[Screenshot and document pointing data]
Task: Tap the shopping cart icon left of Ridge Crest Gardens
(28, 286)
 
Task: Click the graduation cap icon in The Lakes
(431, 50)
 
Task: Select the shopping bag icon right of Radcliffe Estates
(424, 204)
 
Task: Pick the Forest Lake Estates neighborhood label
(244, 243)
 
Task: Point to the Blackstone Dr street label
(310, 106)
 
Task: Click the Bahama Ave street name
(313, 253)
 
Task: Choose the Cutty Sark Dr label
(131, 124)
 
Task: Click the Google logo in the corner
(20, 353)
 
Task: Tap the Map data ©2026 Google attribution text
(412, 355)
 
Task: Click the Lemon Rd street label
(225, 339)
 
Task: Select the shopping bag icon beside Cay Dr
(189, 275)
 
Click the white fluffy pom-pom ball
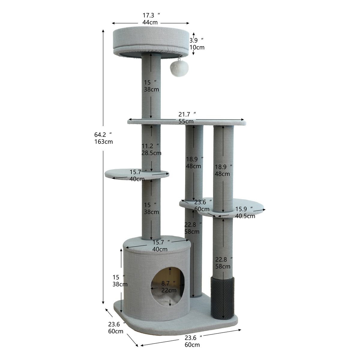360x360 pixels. [179, 69]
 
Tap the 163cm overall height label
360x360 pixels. [104, 142]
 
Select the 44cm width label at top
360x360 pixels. [150, 22]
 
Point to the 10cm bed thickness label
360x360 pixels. [197, 47]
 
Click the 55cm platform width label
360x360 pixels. [186, 121]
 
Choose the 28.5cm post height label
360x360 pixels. [151, 153]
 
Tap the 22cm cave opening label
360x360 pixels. [169, 290]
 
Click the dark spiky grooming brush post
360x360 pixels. [222, 298]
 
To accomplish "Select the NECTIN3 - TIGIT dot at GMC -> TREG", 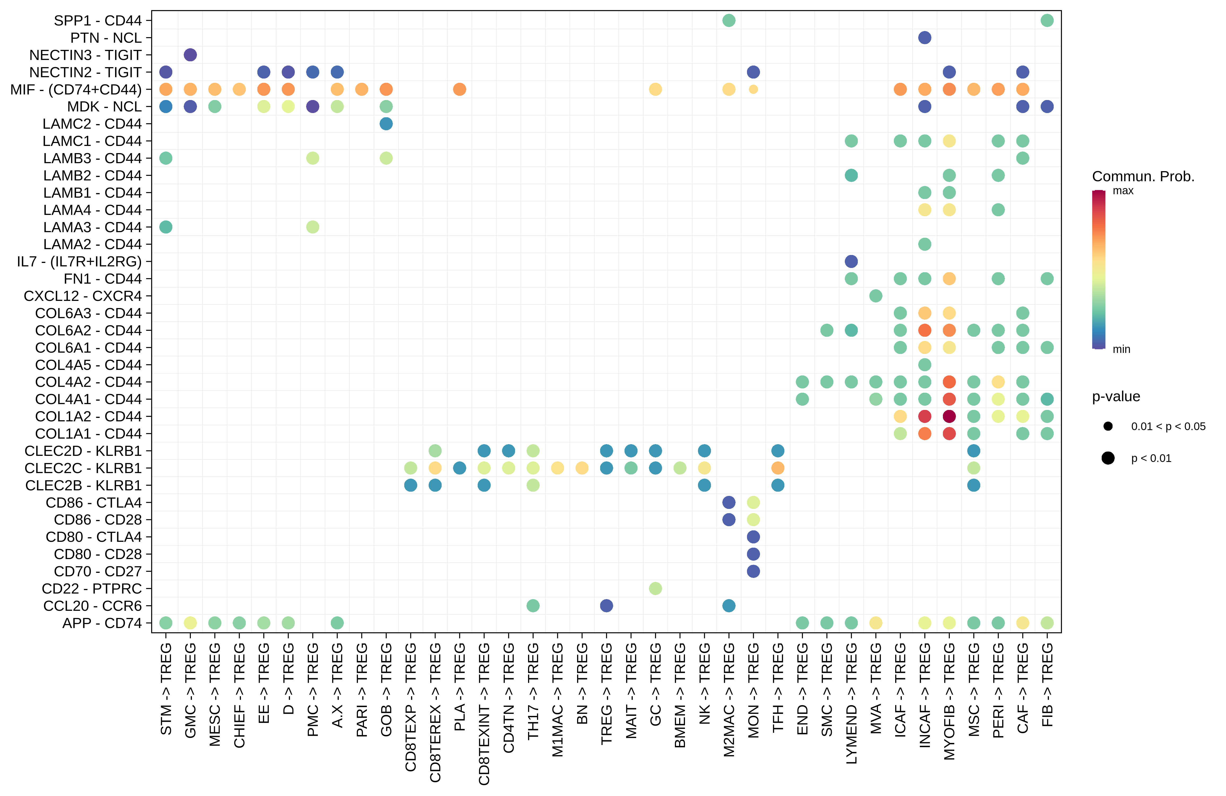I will [190, 55].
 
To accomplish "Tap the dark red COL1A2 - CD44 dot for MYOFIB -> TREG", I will [949, 416].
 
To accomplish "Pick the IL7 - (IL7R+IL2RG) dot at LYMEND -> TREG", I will [851, 261].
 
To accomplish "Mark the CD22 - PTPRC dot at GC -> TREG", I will [655, 588].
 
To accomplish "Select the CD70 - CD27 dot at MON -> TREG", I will [753, 571].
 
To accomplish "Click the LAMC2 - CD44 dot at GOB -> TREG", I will [386, 124].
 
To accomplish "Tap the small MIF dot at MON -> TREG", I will [753, 89].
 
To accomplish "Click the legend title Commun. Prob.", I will [1142, 177].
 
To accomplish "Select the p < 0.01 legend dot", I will [1108, 458].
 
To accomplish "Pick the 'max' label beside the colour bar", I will [1123, 191].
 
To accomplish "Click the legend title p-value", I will [1116, 396].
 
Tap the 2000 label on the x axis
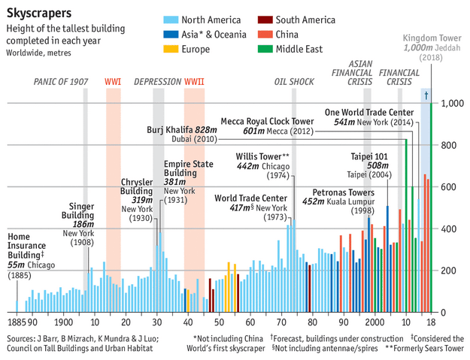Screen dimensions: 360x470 [x=374, y=322]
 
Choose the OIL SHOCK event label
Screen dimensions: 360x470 [x=293, y=81]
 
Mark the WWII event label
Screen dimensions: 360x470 [x=194, y=81]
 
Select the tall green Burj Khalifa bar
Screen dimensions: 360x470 [x=406, y=225]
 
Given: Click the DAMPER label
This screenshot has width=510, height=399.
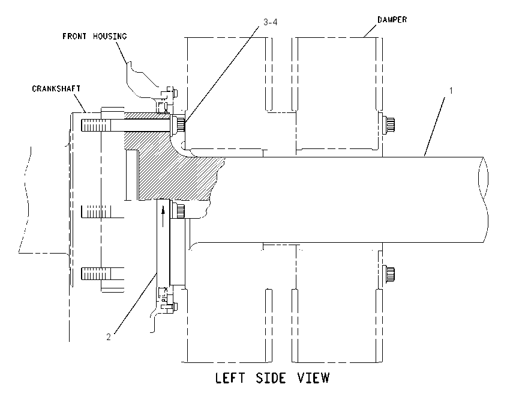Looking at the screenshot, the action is [392, 20].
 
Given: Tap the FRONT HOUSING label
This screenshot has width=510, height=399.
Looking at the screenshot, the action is [95, 36].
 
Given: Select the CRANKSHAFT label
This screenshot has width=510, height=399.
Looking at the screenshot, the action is [56, 88].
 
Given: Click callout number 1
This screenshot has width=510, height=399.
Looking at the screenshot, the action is [451, 91].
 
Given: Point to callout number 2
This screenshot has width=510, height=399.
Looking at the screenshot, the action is [109, 337].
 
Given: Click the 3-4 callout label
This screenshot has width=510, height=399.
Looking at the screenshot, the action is [270, 22].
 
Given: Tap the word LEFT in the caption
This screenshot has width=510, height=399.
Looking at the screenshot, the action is [230, 378].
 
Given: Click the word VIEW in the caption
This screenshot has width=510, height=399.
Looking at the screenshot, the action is [313, 378].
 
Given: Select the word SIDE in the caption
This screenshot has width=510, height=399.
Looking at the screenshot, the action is [271, 378].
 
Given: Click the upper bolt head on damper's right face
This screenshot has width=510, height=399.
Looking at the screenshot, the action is [389, 125].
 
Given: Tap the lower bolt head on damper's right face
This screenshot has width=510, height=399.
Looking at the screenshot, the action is [389, 273].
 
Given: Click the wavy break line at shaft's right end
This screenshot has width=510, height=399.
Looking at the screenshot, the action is [484, 200].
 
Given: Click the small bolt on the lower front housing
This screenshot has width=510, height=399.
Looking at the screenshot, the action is [172, 306].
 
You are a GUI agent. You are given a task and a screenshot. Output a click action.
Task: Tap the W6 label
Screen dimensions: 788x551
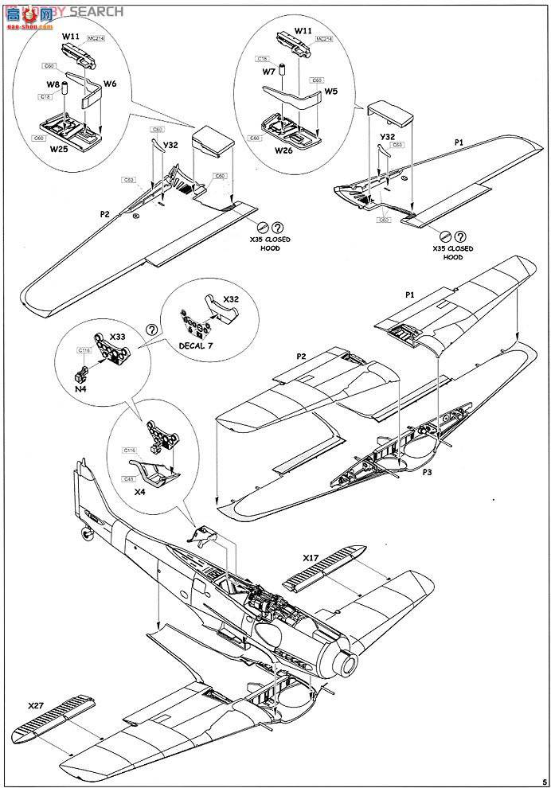click(110, 83)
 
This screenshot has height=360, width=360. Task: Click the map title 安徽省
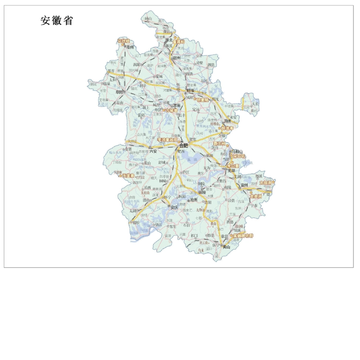click(57, 20)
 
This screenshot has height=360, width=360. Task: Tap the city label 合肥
click(183, 145)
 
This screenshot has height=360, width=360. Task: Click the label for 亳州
click(130, 47)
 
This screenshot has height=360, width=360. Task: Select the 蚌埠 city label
click(189, 91)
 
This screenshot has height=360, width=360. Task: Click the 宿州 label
click(177, 58)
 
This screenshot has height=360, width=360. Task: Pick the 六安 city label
click(153, 151)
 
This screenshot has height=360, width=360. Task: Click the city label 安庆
click(174, 207)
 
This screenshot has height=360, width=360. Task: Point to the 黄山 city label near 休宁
click(226, 247)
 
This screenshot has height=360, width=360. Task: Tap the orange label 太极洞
click(266, 183)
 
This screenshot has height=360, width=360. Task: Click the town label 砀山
click(147, 18)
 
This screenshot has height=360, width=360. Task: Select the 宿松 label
click(136, 223)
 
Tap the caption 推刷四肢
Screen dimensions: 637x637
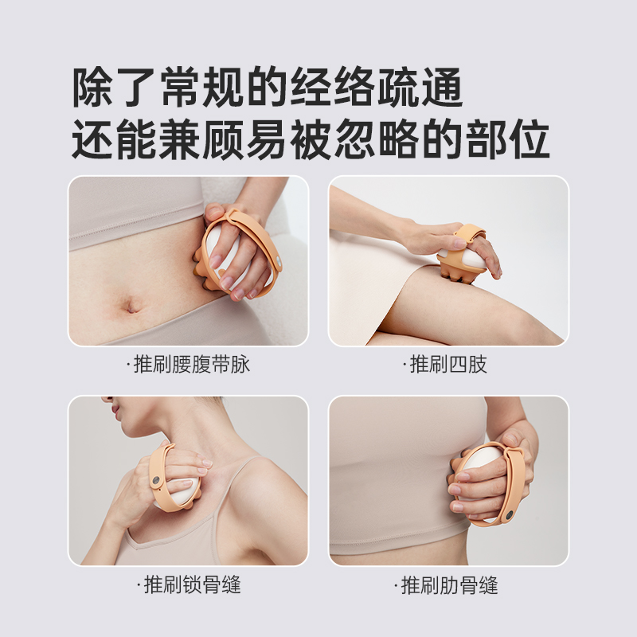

◆ EXERCISE AIM: Reproduce word for word the stretch of material from the line containing "This screenshot has height=360, width=360. Task: Click the label" through the line containing "click(177, 58)".

◆ COMPLETE OUTPUT:
This screenshot has height=360, width=360. Task: Click the label for 亳州
click(130, 47)
 
This screenshot has height=360, width=360. Task: Select the 蚌埠 city label
click(189, 91)
 
This screenshot has height=360, width=360. Task: Click the 宿州 label
click(177, 58)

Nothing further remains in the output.